En se concentrant exclusivement sur la baisse des livraisons et en la présentant comme un changement naturel du marché, le bloc chinois évite de discuter de la restructuration plus large de Volkswagen et des suppressions d'emplois, détournant ainsi la responsabilité des conditions du marché chinois.
Le bloc chinois omet toute mention du plan de restructuration de Volkswagen, y compris la réduction de moitié des modèles et les suppressions d'emplois potentielles, se concentrant uniquement sur la baisse des livraisons sans contexte de la crise plus large.
Volkswagen est en pleine restructuration, réduisant ses modèles et potentiellement 120 000 emplois, face à une concurrence intense et des pressions sur les coûts. Le conseil délibère sur un plan visant à rationaliser les opérations et à réduire la complexité.

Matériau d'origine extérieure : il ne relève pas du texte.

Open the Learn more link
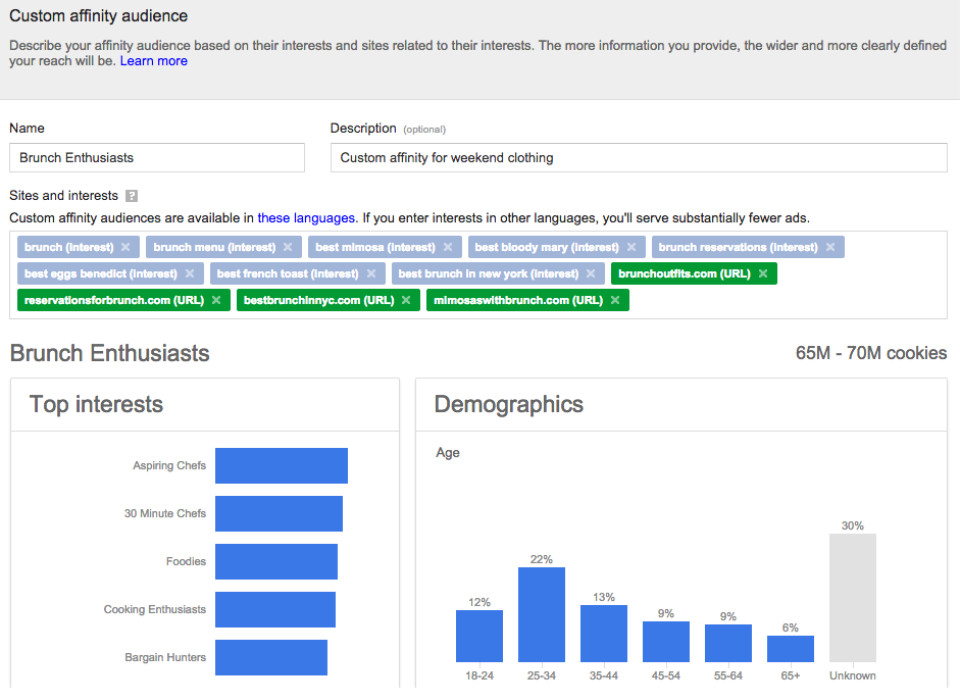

En présentant la crise comme un défi interne d'entreprise nécessitant des décisions difficiles, le bloc européen normalise la restructuration comme une mesure commerciale nécessaire, mettant l'accent sur la réduction des coûts et l'efficacité plutôt que sur les facteurs externes.
Le bloc européen omet le lien causal direct avec l'effondrement du marché chinois, présentant plutôt la restructuration comme une mesure interne nécessaire de réduction des coûts sans attribuer de blâme.
Les problèmes de Volkswagen ont été créés en Chine. Pendant des décennies, le marché chinois a fourni la moitié des bénéfices de VW, mais maintenant l'effondrement de la demande a forcé l'entreprise à réduire de moitié ses modèles. La dépendance du géant allemand envers la Chine est son talon d'Achille.
En traçant la cause profonde de la crise de VW au déclin du marché chinois, le bloc latino-américain externalise la faute et présente la restructuration comme une conséquence de forces de marché externes, absolvant VW de ses erreurs stratégiques.
Le bloc latino-américain omet les erreurs stratégiques de Volkswagen et la concurrence mondiale plus large, attribuant la crise presque entièrement au déclin du marché chinois.
Volkswagen prévoit de réduire jusqu'à 50% de sa gamme de modèles d'ici 2030 dans le cadre d'une restructuration majeure visant à améliorer l'efficacité et la compétitivité. L'entreprise rationalise son portefeuille pour s'adapter au paysage automobile en évolution.
En présentant la réduction des modèles comme un plan stratégique tourné vers l'avenir, le bloc d'Asie du Sud-Est dépolitise la crise et la présente comme une décision commerciale proactive plutôt qu'une mesure réactive à un effondrement.
Le bloc d'Asie du Sud-Est omet la baisse immédiate des livraisons et le contexte du marché chinois, présentant la réduction des modèles comme une stratégie d'efficacité proactive plutôt qu'une réponse à la crise.